According to Maxwell's distribution of molecular speeds, for the below graph drawn for two different samples of gases A and B at temperature $T_1$ and $T_2$ respectively, which of the following statements is/are correct?

• A. If $T_1=T_2$, then molecular mass of gas $B\left(M_B\right)$ is less than molecular mass of gas $A\left(M_A\right)$
• B. If molecular mass of gas $A\left(M_A\right)$ is equal to molecular mass of gas $B\left(M_B\right)$, then $T_1<T_2$
• C. If $T_1<T_2$, then molecular mass of gas $B\left(M_B\right)$ is necessarily more than molecular mass of gas $A\left(M_A\right)$
• D. If gas A is $O_2$ and gas B is $N_2$, then $T_1$ is necessarily more than $T_2$

Answer 1

Answer: (A), (B)

The correct options are
A If $T_1=T_2$, then molecular mass of gas $B\left(M_B\right)$ is less than molecular mass of gas $A\left(M_A\right)$
B If molecular mass of gas $A\left(M_A\right)$ is equal to molecular mass of gas $B\left(M_B\right)$, then $T_1<T_2$

$V_{mp}=\sqrt{\frac{3RT}{M}}$
Most probable speed is represented by x-cordinate of peak of maxwell distribution. Since, x-cordinate of peak of curve B is more, therefore, most probable speed of B is more

At constant temperature, most probable speed is inversely propotional to molecular mass. Hence, if $T_1=T_2$, then molecular mass of gas $B\left(M_B\right)$ is less than molecular mass of gas $A\left(M_A\right)$.

At constant molecular mass, most probable speed is directly propotional to temperature.

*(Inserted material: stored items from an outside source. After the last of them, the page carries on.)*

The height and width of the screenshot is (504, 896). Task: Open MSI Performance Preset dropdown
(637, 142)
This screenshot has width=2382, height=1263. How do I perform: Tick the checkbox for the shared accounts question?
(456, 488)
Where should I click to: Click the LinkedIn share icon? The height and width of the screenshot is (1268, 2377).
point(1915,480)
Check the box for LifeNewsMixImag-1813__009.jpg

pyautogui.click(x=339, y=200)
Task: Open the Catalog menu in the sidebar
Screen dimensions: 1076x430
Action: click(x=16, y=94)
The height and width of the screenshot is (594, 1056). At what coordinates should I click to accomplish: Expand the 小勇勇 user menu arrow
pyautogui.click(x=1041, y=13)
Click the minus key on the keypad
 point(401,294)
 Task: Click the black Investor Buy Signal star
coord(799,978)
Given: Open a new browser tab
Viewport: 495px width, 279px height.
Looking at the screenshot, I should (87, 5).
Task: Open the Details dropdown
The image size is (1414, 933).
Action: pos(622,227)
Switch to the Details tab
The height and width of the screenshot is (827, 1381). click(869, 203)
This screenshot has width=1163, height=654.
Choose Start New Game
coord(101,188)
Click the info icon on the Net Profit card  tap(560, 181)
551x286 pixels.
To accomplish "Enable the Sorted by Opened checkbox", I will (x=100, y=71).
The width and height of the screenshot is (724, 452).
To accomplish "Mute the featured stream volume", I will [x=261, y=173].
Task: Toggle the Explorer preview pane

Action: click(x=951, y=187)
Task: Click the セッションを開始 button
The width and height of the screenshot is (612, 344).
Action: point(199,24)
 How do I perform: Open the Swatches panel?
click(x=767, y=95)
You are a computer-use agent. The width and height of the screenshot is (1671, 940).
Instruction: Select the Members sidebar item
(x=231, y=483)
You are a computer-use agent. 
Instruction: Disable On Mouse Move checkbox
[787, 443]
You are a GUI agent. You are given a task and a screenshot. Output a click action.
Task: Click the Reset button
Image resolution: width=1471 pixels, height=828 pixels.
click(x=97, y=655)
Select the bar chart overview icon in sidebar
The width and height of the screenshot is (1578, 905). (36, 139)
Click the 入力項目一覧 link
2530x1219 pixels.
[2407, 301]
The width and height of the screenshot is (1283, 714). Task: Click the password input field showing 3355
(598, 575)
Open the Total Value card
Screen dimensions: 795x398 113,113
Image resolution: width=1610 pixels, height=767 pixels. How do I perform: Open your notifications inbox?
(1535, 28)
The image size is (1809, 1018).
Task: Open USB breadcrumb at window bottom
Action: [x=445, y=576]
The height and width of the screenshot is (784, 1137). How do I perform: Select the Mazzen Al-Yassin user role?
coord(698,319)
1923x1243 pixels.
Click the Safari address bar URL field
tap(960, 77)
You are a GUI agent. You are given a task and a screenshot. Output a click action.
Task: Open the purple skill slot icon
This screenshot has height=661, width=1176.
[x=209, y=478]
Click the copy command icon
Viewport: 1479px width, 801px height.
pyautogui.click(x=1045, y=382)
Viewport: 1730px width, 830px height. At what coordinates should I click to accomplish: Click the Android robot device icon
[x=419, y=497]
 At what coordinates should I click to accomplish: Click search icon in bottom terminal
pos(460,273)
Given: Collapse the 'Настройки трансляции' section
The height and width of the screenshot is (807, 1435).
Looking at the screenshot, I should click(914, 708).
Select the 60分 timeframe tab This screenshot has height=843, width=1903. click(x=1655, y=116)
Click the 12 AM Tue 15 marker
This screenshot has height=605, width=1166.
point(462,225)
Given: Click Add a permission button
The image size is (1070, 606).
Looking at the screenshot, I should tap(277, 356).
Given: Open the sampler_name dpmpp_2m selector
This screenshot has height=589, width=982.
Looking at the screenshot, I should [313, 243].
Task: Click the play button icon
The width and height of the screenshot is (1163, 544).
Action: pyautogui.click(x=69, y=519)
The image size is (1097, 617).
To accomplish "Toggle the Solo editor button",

Since,most probable speed of B is more, therefore, temperature of B is more. Hence, if molecular mass of gas $A\left(M_A\right)$ is equal to molecular mass of gas $B\left(M_B\right)$, then $T_1<T_2$.

Since, most probable speed of B is more,therefore, $\frac{T_1}{M_A}<\frac{T_2}{M_B}$ & $\frac{T_2}{T_1}>\frac{M_B}{M_A}$. Hence, if $T_1<T_2$, then molecular mass of gas $B\left(M_B\right)$ can be more or equal or less than molecular mass of gas $A\left(M_A\right)$ as in all case the inequality can hold.

Applying same logic, as $\frac{T_2}{T_1}>\frac{M_B}{M_A}$ if molecular mass of gas $A\left(M_A\right)$ is more than molecular mass of gas $B\left(M_B\right)$ as gas A is oxygen whose molecular mass is more than gas B which is nitrogen , then $T_1$ can be less or equal or more than $T_2$ as in all case inequality will hold.